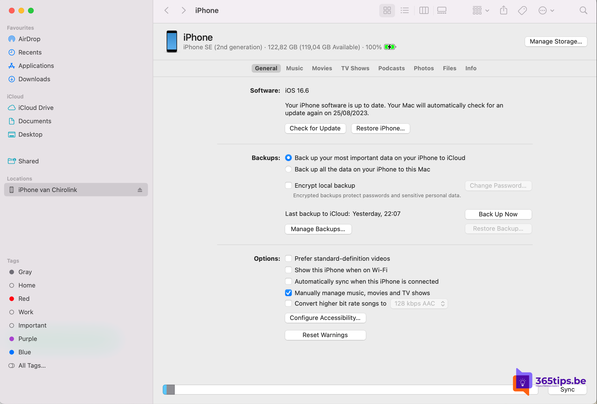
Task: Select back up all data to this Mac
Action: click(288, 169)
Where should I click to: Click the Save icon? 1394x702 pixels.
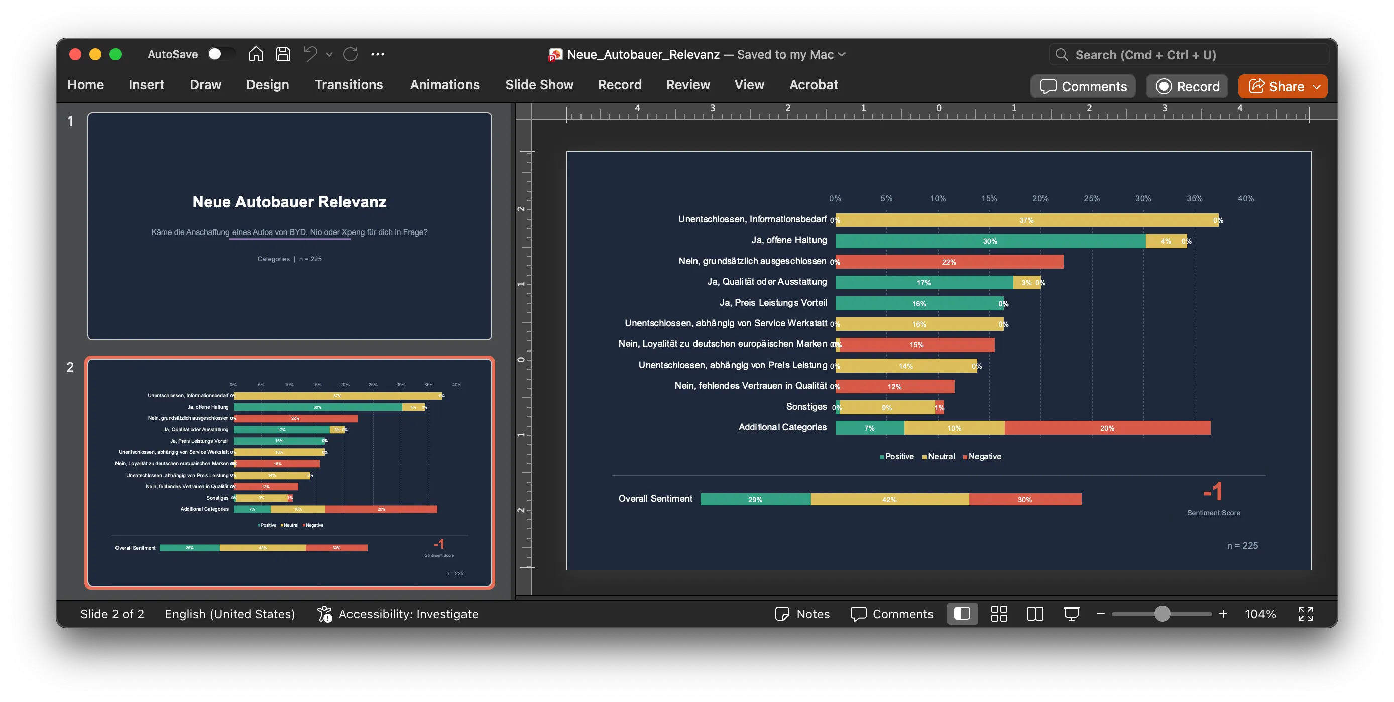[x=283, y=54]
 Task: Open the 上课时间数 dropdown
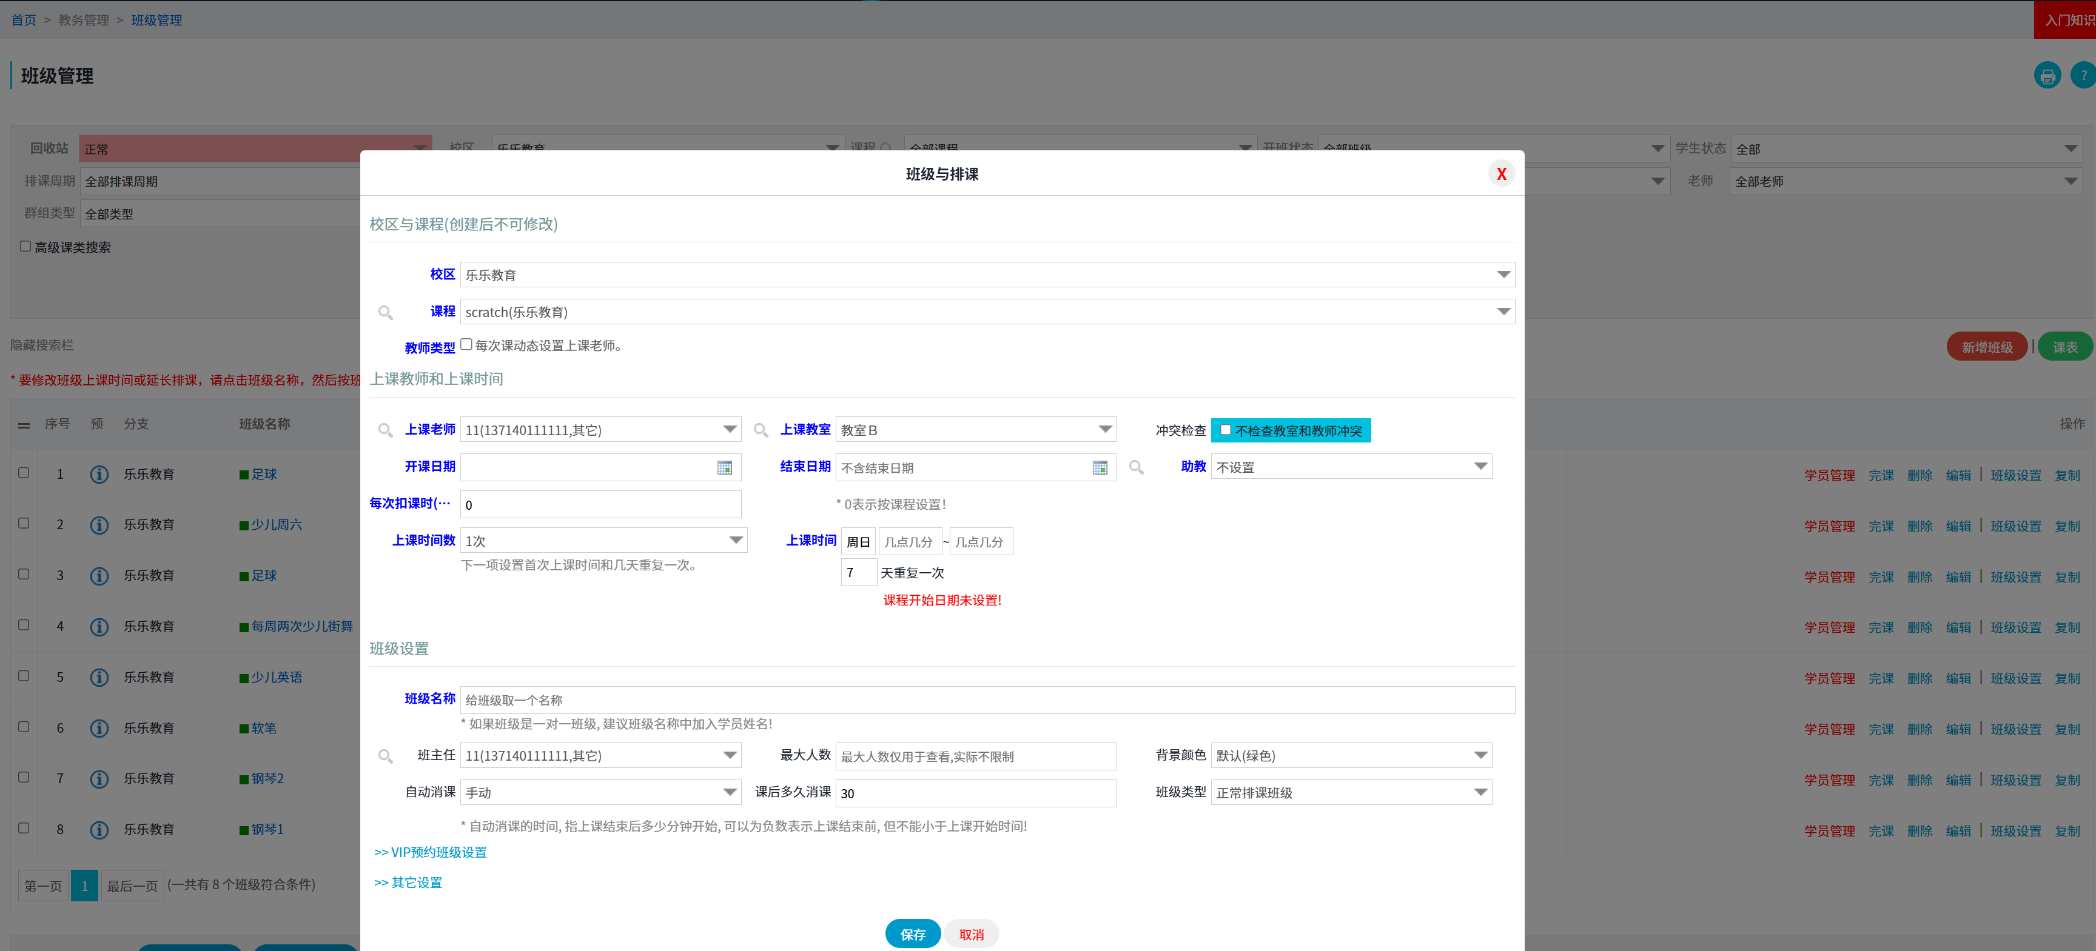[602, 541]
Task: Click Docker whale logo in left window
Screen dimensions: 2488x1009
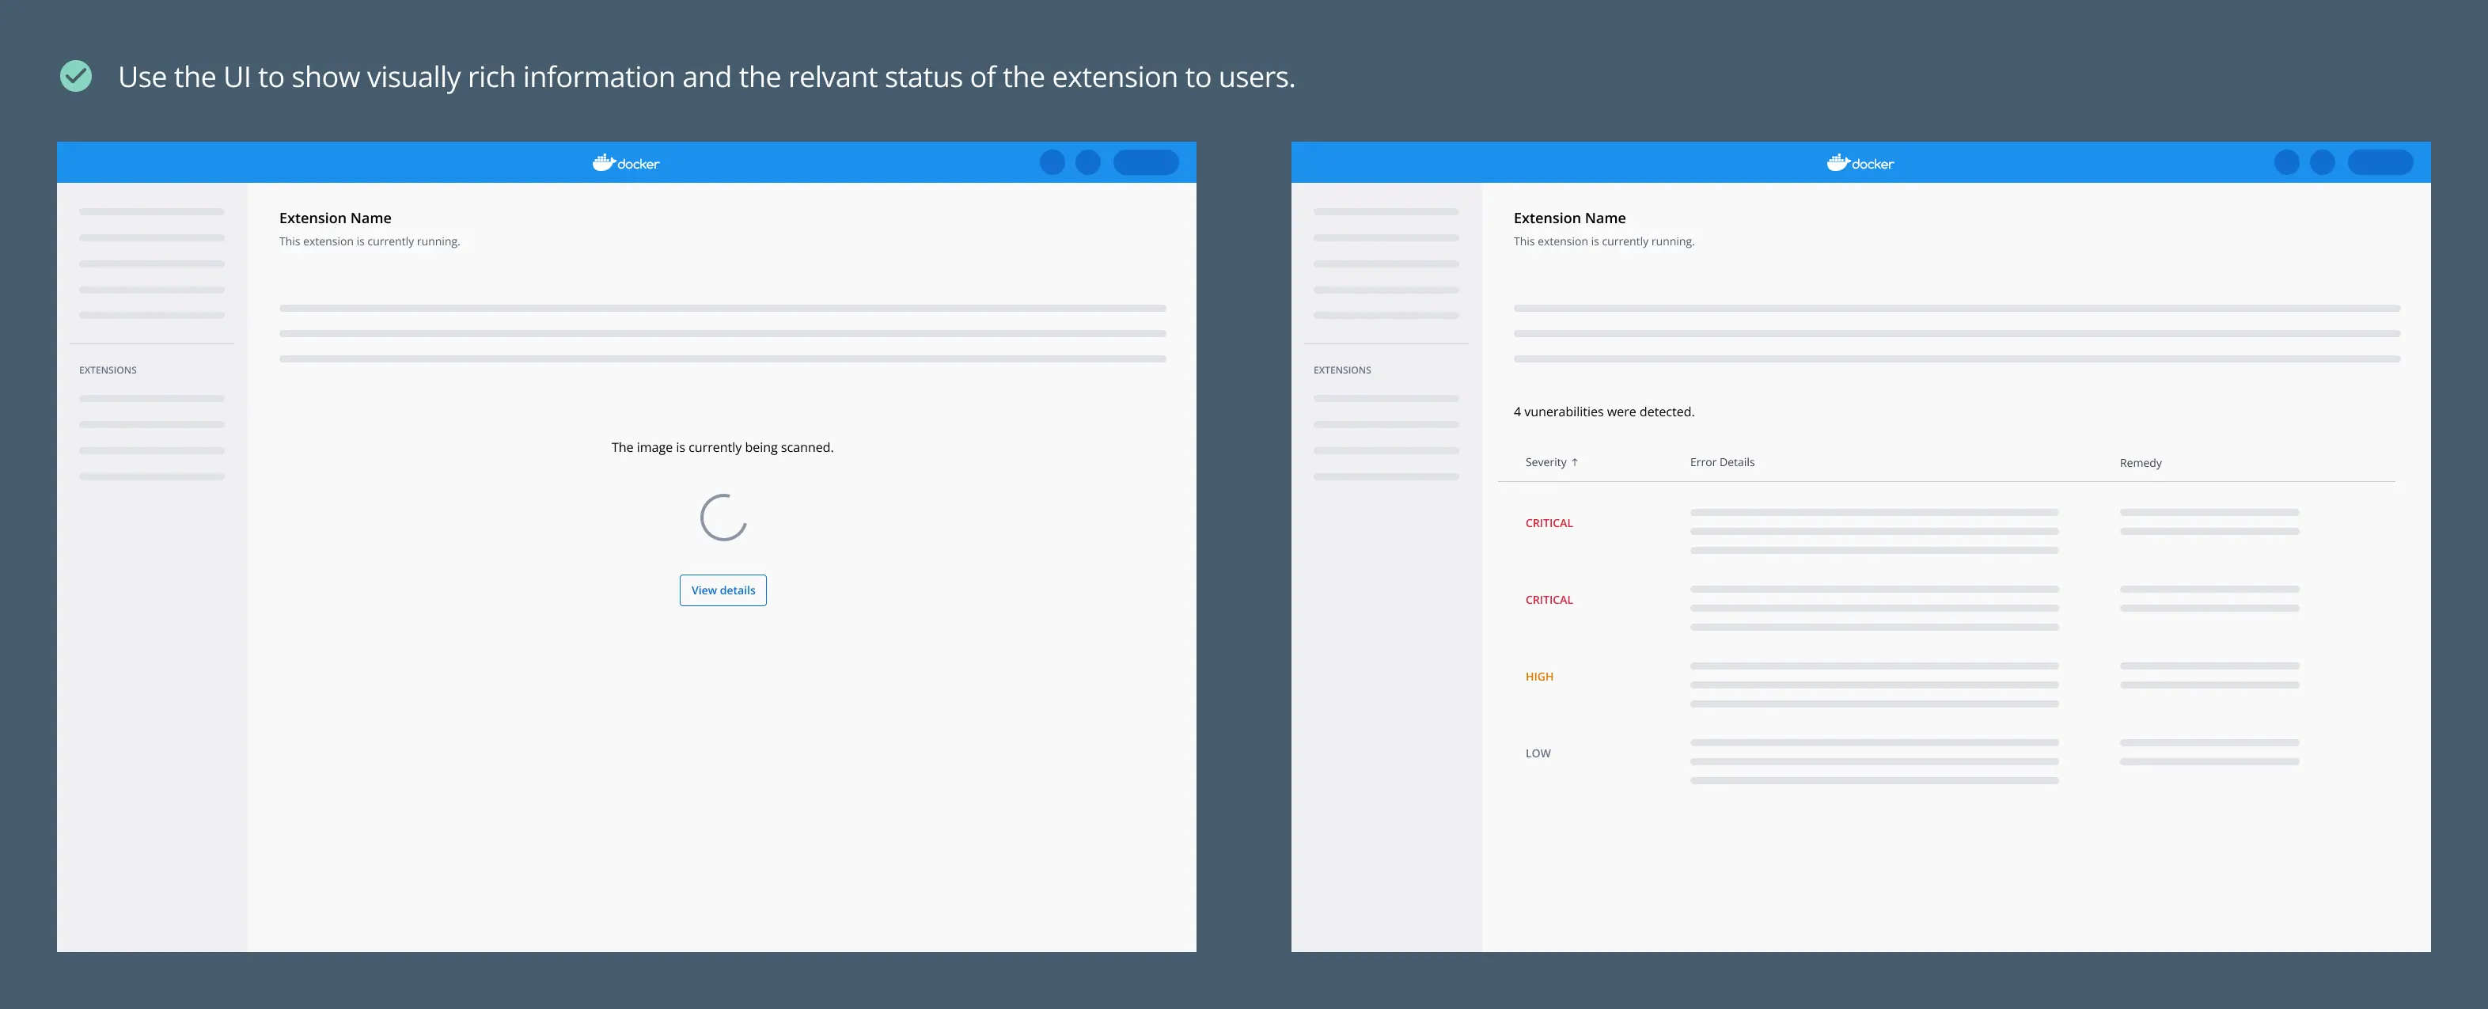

•••

▸ **The task**
Restate the data exactly, though only from the line that contains "Where should I" through its last line, both ends included and with the pictures left out.

▸ **Output**
Where should I click to: Click the Save icon? 1394x702 pixels.
[x=283, y=54]
 Task: Open the 上课时间数 dropdown
[602, 541]
Task: Click Docker whale logo in left window
Screen dimensions: 2488x1009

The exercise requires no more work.